■ **Consigne de travail**
Selon le texte fourni, par quel moyen la Céni a-t-elle prévu cette année d’afficher les noms des électeurs enrôlés ?

──────── Texte fourni ────────

Après s’être enrôlé, l’étape ultime est de pouvoir vérifier si son nom est affiché dans les bureaux de vote ou centres d’enrôlement. Une exigence de la loi à laquelle cette année la Céni a essayé de s’adapter autrement, en prévoyant un affichage électronique via son site internet. Ce qui est plus pratique que d’avoir à imprimer des listes et les placarder. Toute la question est : cet affichage respecte-t-il le code du numérique ?

Dans le centre où je me suis enrôlé, il y a plus de 8 000 électeurs inscrits. Imaginez la galère d’avoir à parcourir des listes affichées sur papiers ! Seulement voilà, certaines données personnelles sur les électeurs ne devraient pas être affichées publiquement sur le site de la Céni.

──────── Matériel ────────

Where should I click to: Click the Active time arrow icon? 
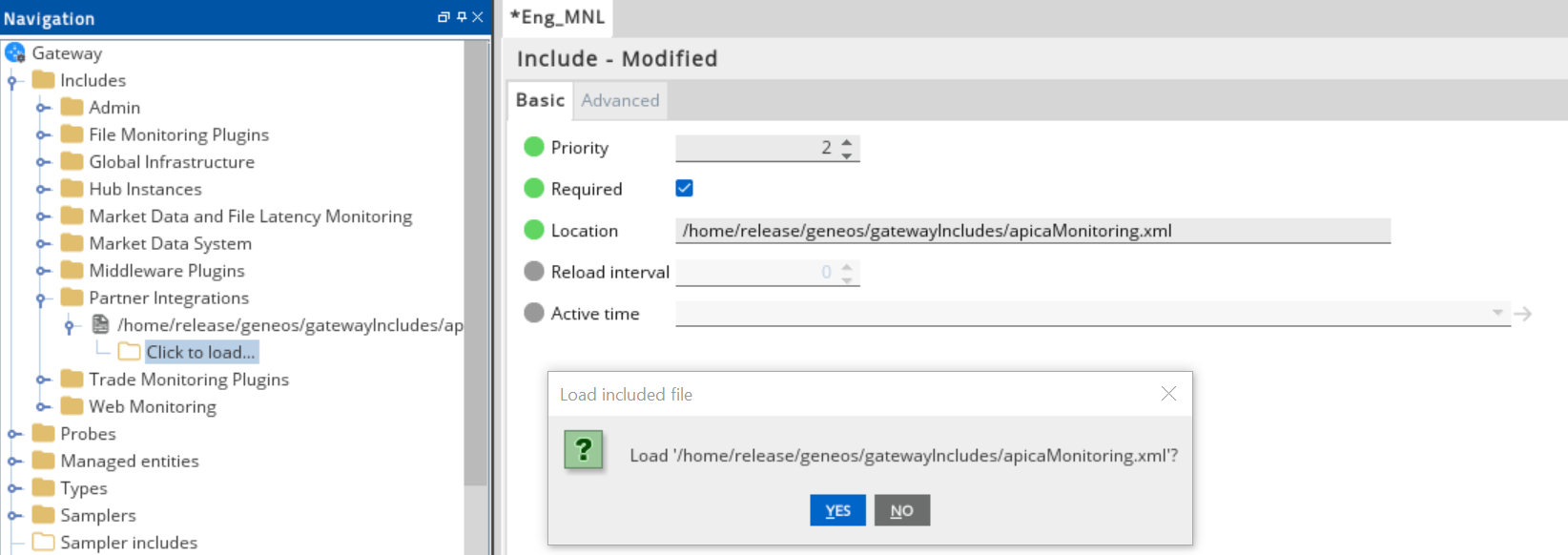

────────

■ **Le résultat**
Par un affichage électronique sur son site internet.